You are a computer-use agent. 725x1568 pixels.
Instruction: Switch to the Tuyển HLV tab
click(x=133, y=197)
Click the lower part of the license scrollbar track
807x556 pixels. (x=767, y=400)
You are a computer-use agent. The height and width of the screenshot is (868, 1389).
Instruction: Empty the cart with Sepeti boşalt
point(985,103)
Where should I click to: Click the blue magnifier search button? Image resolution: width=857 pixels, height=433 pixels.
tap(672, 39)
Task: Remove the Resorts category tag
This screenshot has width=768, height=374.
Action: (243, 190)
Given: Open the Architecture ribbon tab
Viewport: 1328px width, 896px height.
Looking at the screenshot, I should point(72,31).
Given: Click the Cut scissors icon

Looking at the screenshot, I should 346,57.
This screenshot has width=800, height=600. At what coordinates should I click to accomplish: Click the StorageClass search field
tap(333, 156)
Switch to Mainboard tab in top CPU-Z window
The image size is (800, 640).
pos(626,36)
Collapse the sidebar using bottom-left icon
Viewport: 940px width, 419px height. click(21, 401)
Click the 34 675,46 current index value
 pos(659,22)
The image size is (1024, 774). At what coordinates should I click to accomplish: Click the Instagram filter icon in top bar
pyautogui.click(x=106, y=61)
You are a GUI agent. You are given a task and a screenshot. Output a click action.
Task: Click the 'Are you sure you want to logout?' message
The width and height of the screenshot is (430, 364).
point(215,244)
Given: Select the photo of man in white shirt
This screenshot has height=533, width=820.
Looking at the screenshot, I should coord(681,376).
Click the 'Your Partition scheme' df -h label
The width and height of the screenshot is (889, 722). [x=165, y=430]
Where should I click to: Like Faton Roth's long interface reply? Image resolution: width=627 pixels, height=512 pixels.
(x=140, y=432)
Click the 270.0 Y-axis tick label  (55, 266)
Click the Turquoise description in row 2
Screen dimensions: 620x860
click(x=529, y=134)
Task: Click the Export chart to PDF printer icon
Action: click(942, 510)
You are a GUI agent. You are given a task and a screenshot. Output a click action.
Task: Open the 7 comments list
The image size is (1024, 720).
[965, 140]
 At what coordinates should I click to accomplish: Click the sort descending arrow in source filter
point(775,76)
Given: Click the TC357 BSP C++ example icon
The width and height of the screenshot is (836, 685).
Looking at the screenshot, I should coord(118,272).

§ PROBLEM DESCRIPTION
The expected output is every line of the records in which the string "agent" appears.

§ RESULT FOR THIS EXERCISE
You are a computer-use agent. 725x1568 pixels.
You are a computer-use agent. The height and width of the screenshot is (868, 1389).
You are a GUI agent. You are given a task and a screenshot. Output a click action.
You are a GUI agent. You are given a task and a screenshot. Output a click action.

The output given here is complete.